13/06/24 „Zusammen ist man weniger allein“. Dr. Hohenadl musste den Titel irgendwann, irgendwo aufgeschnappt haben. Er wusste nicht wann und wo. Warum er ihn sich gemerkt hatte, war klar: Er fühlte sich an einem heiklen Punkt angesprochen und bemühte sich deshalb, Genaueres zu erfahren.

Von Werner Thuswaldner

Wahrscheinlich, weil er einerseits ganz gerne gewusst hätte, wie andere es anstellten, ihren Zustand der Vereinzelung zu verändern. Aber andrerseits wollte er nicht zu ausführlich darüber nachdenken, was bei ihm in der Vergangenheit alles schief gegangen war. Noch nie hatte er eine Studie darüber gelesen, welche Existenzweise für die sinnvollere gelten konnte: das Leben als Einzelner oder in der Gruppe.
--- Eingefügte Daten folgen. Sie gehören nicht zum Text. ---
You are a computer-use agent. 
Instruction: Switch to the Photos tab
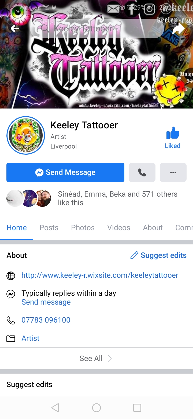(83, 227)
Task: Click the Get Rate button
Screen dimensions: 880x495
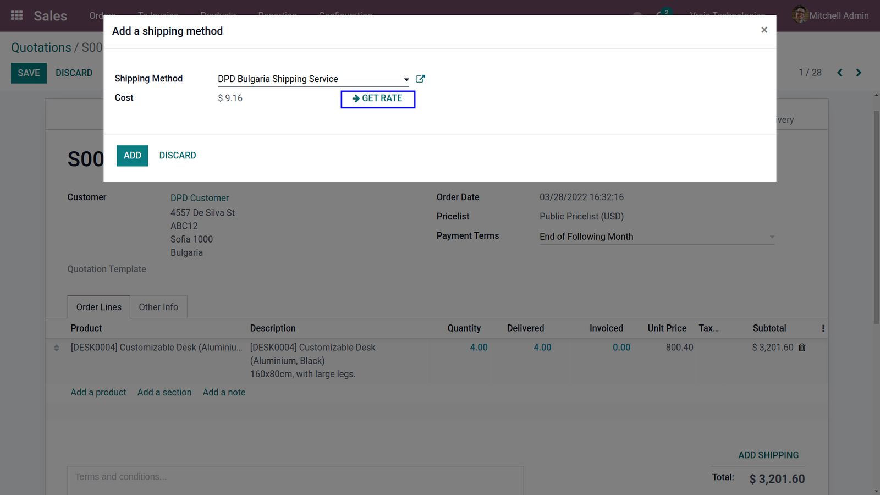Action: pos(378,98)
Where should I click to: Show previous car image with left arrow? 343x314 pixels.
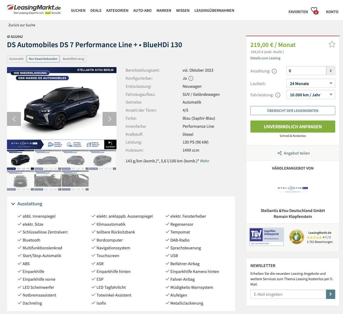point(14,119)
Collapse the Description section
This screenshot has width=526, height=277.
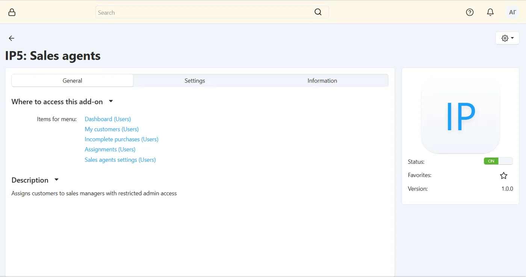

Das gab es also wirklich in Wien?! Der Bürgermeister verschenkte viel tausendfach ein Buch. Nicht etwa, weil eine Wahl bevorstand, sondern aus lauter Zuneigung zu den Bürgern, die er zum Lesen bringen wollte. Jedes Jahr tat er das. Ausdrücklich wollte er nicht die elektronischen Medien fördern, sondern das herkömmliche Buch, denn die meisten Menschen würden von den elektronischen Plattformen allzu leicht zu zeittötenden, sinnentleerten Spielereien verführt, anstatt gute Literatur zu lesen.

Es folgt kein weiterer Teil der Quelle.